■ Excerto para leitura:
.....

Por: Fernando Calado
(colaborador do Memórias...e outras coisas...)
Levantam-se cedo e vêm ao café. Trazem nos olhos a longa noite bragançana. E falam dos filhos licenciados que a França e a Alemanha acolheram amorosamente. Os filhos regressam sempre pelo natal e de novo partem e somente ficam as infindas ausências. Os da política vendem os sonhos dum país próspero onde corre leite e mel. Os idosos cismam e amaciam solidões.
— A minha mulher era tão bonita! E de novo regressa ao rio Sabor a lavar a roupa. Os filhos aprendem a nadar e a água é tão azul repleta de peixes que brilham nos remansos. Olhos largos onde não cabem todas as memórias.
A nostalgia não adoça o café do desencanto da vida, da precariedade do emprego, da rotina do funcionário público, das infindas partidas da terra que morre à beira dos montes.
Amacia-se a vida no café. Lê-se o jornal. Fala-se da desilusão do futebol sem profundidade, ou da política sem objetivos. Cheira a gel de banho, a champô para a caspa e quase se adivinham os pensamentos em cada mesa, em cada gesto, onde se calam as saudades da aldeia, do toque para a missa dominical, do jogo do fito, da ida à taberna, ou à horta onde se espreita o renovo.

.....

■ Instruções da tarefa:
Segundo o excerto sobre os idosos no café, que países acolheram os filhos licenciados de quem eles falam?

■ Dados fornecidos:
.....

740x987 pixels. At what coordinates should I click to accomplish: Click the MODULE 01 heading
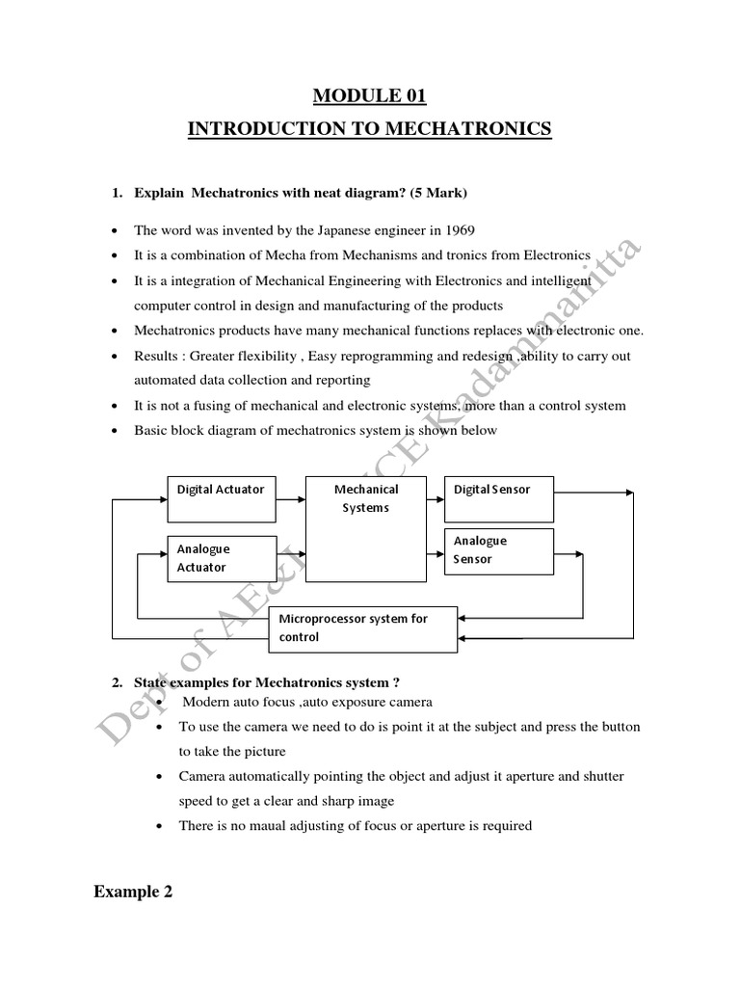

.....

■ Resolução:
A França e a Alemanha.